28 févr. 2010

L'ARNACŒUR

Sous la houlette de jeunes producteurs aux dents longues, le cinéma français est entré dans une phase de révolte. Dans le cinéma de genre comme dans la comédie romantique, l'objectif n'est plus de livrer de simples films "à la manière de", toujours perdants au jeu des comparaisons, mais de tenter de surclasser les spécialistes du genre à la faveur d'une écriture exigeante et d'un enrobage adéquat.
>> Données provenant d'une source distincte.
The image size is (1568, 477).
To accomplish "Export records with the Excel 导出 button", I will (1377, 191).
Il n'y a qu'à observer son générique pour comprendre que L'arnacœur nourrit ce genre d'ambition : un directeur de la photo reconnu - Thierry Arbogast, compère de Luc Besson -, un co-scénariste venu de la série Damages, une actrice connue mondialement pour des raisons certes annexe... De quoi en faire l'une des comédies romantiques de référence de la décennie qui vient de s'ouvrir.
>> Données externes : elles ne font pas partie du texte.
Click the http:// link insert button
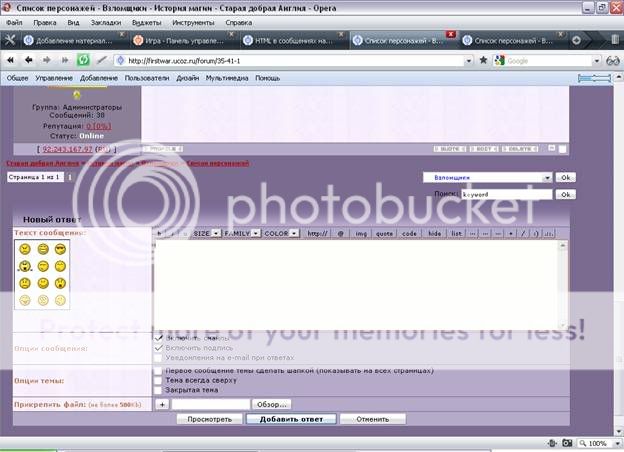 (318, 233)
Hélas, malgré son incontestable professionnalisme - chaque centime dépensé se voit à l'écran -, L'arnacœur rate en partie son cible pour une raison majeure : un évident manque de charme. Pascal Chaumeil et ses auteurs passent en fait à côté de l'un des principaux enjeux posés par le postulat du film, à savoir le réchauffement progressif de ces deux personnages complètement froids, l'une parce qu'elle mène une vie rangée auprès d'un futur mari parfaitement propret, l'autre parce que sa condition de briseur de couple l'y contraint. Mais parce que l'évolution psychologique et sentimentale manque de souffle, on ne croit pas une seconde à la séduction progressive qui s'installe entre les deux protagonistes. Glaçons ils étaient, glaçons ils resteront. Et le romantisme de la chose a donc du plomb dans l'aile, malgré les jolis efforts du tandem Paradis - Duris.
Il faut du coup se contenter des nombreux à-côtés qui jalonnent le film, à commencer par des seconds rôles plutôt épatants. Comme à son habitude, François Damiens est capable de déclencher des fous rires en une réplique, un geste ou un rictus. Dans un autre registre, Helena Noguerra étincelle en salope sans gêne et livre un show aguicheur et dévastateur. Les gesticulations de ces personnages secondaires sont l'atout numéro un de L'arnacœur, beaucoup plus attachant dès qu'il s'écarte de son sujet. C'est la grande maladie du film : on en retient certains détails mais pas l'essentiel. L'exemple le plus criant de ce mal est la scène de danse calquée sur Dirty dancing - le personnage de Paradis en est fan - qui aurait dû être un grand moment de sensualité et de romance, mais se résume à une chorégraphie appliquée mais sans âme, aussitôt vue aussitôt oubliée. Il y a encore du boulot pour atteindre le niveau d'un auteur tel que Richard Curtis.




L'arnacoœur de Pascal Chaumeil. 1h45. Sortie : 17/03/2010.